:: About this task ::
Once the line containing "Given: Click the" is reached, copy it and every line after it exactly, to the end of the material, without pictures.

========================================

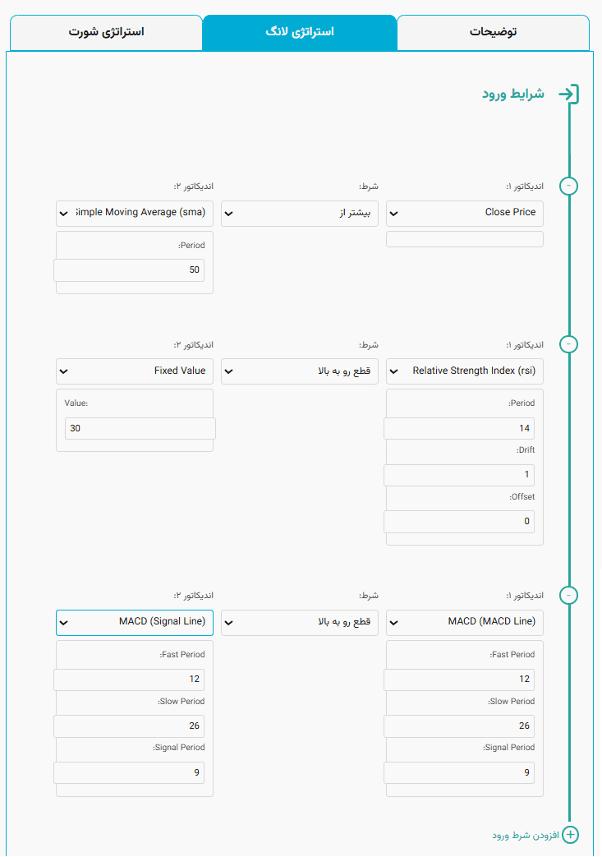602x857 pixels.
Task: Click the entry conditions arrow icon
Action: click(568, 94)
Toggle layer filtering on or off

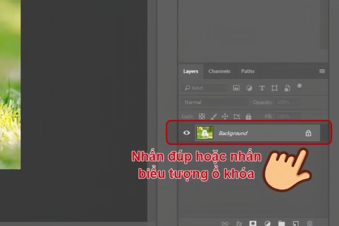tap(299, 86)
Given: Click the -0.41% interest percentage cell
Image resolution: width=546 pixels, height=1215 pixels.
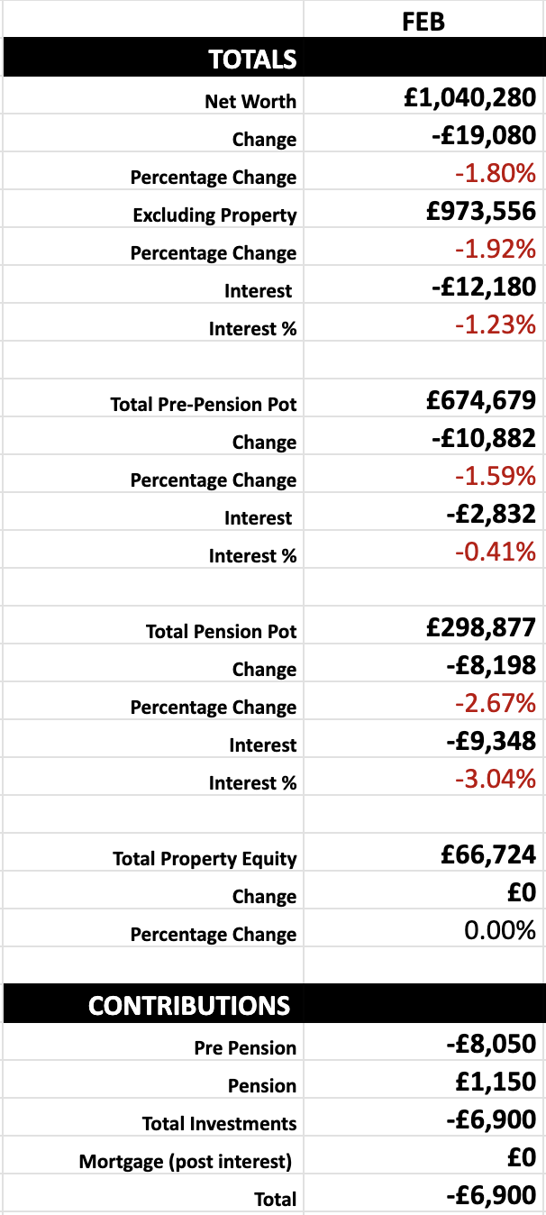Looking at the screenshot, I should click(x=423, y=551).
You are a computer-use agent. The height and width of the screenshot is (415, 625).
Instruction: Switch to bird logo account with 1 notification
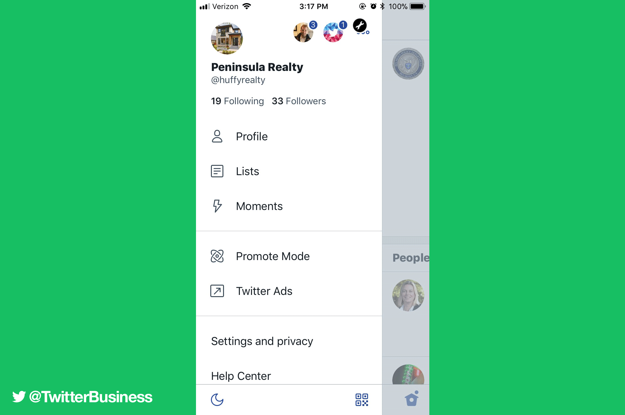pos(333,32)
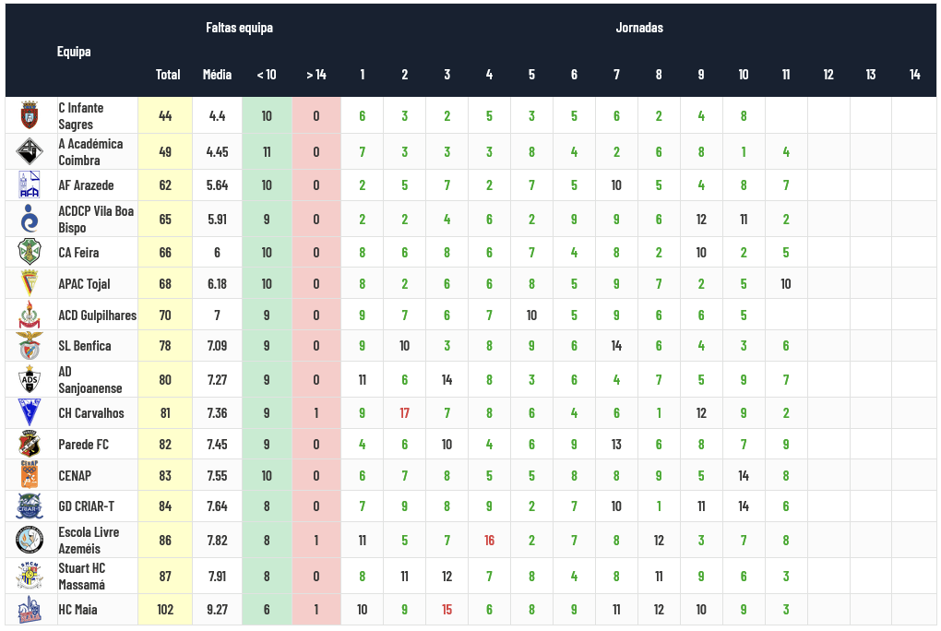Click the '> 14' column header
This screenshot has height=631, width=941.
click(316, 75)
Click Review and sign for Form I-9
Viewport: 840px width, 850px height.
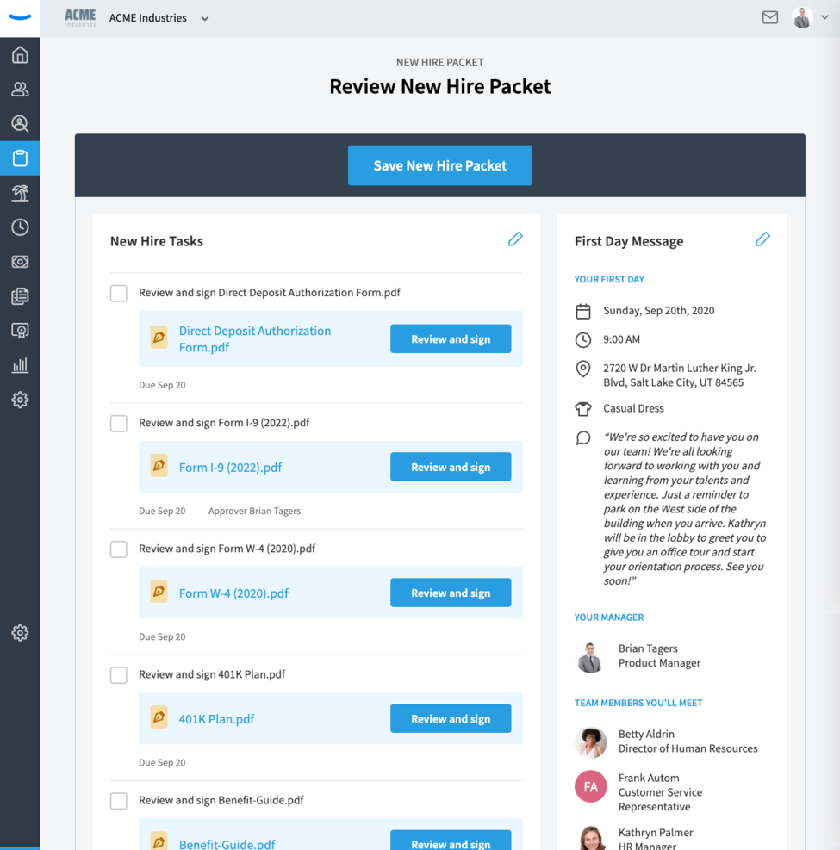(x=451, y=467)
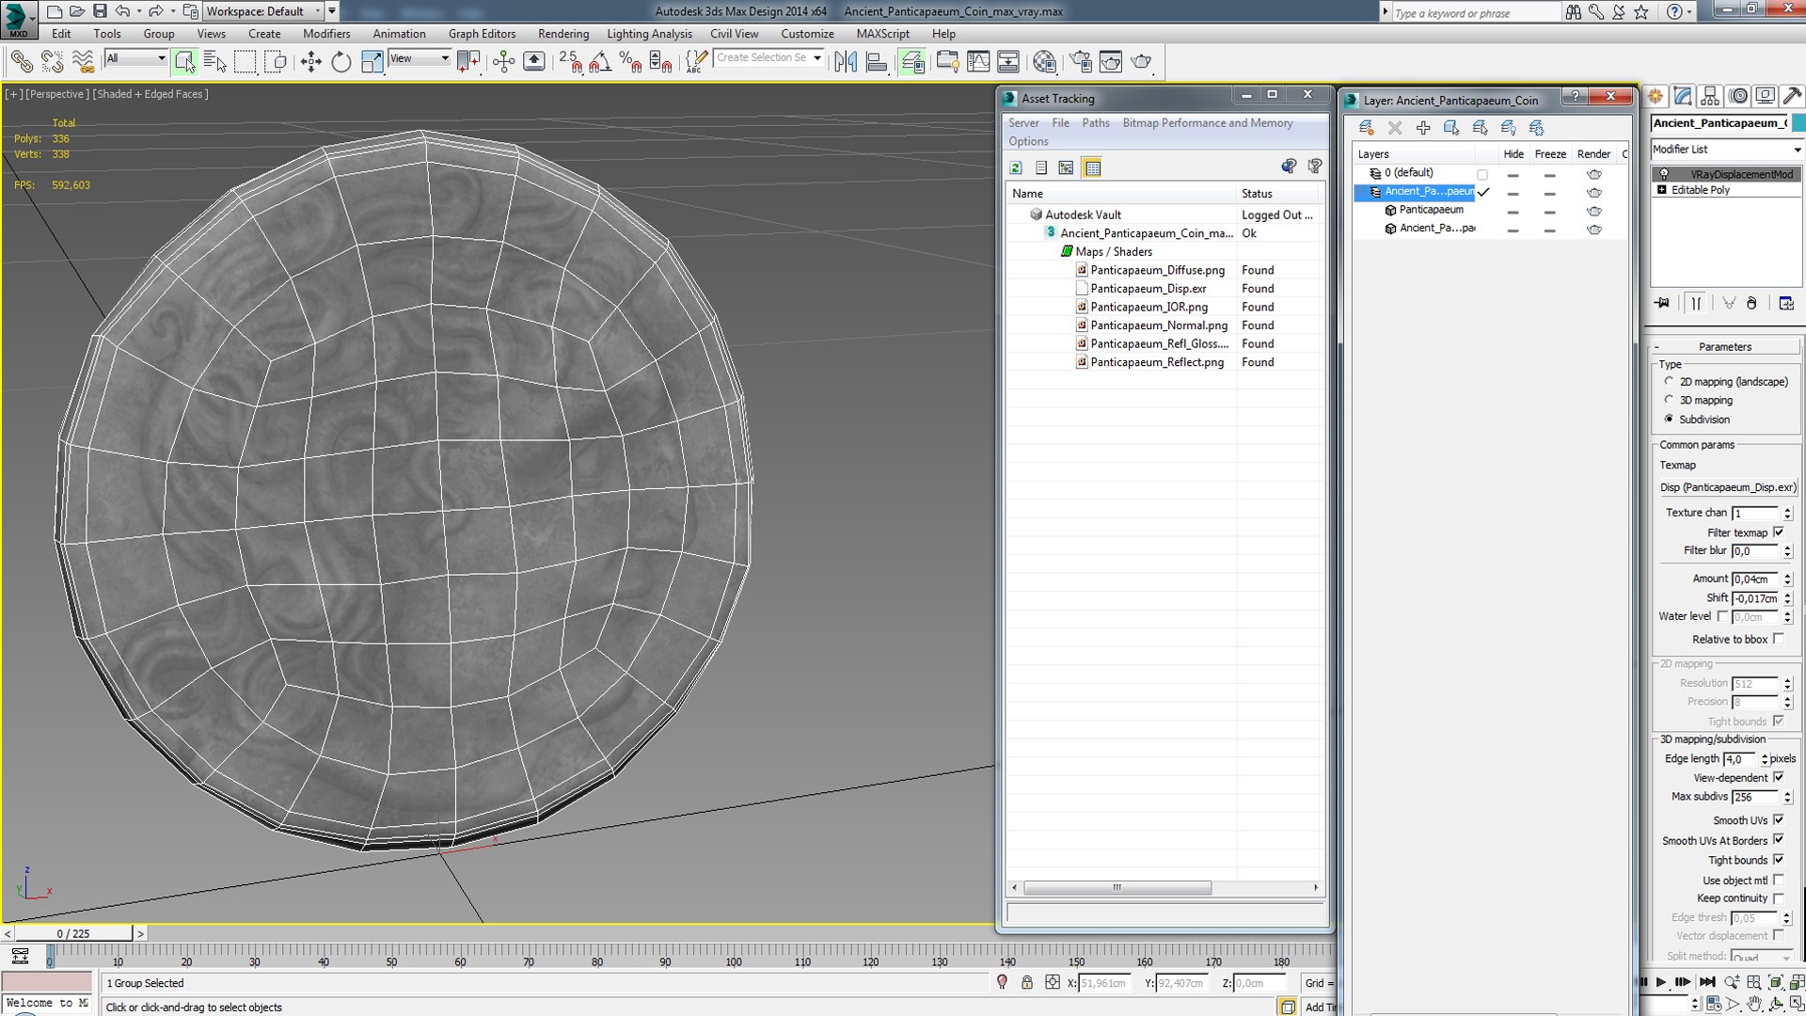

========================================

:: Solution to the exercise ::
Given: Click the -0.41% interest percentage cell
Image resolution: width=546 pixels, height=1215 pixels.
Looking at the screenshot, I should click(x=423, y=551).
You are a computer-use agent. The height and width of the screenshot is (415, 625).
Instruction: Switch to bird logo account with 1 notification
pos(333,32)
Click the '> 14' column header
This screenshot has height=631, width=941.
click(316, 75)
Click Review and sign for Form I-9
Viewport: 840px width, 850px height.
(x=451, y=467)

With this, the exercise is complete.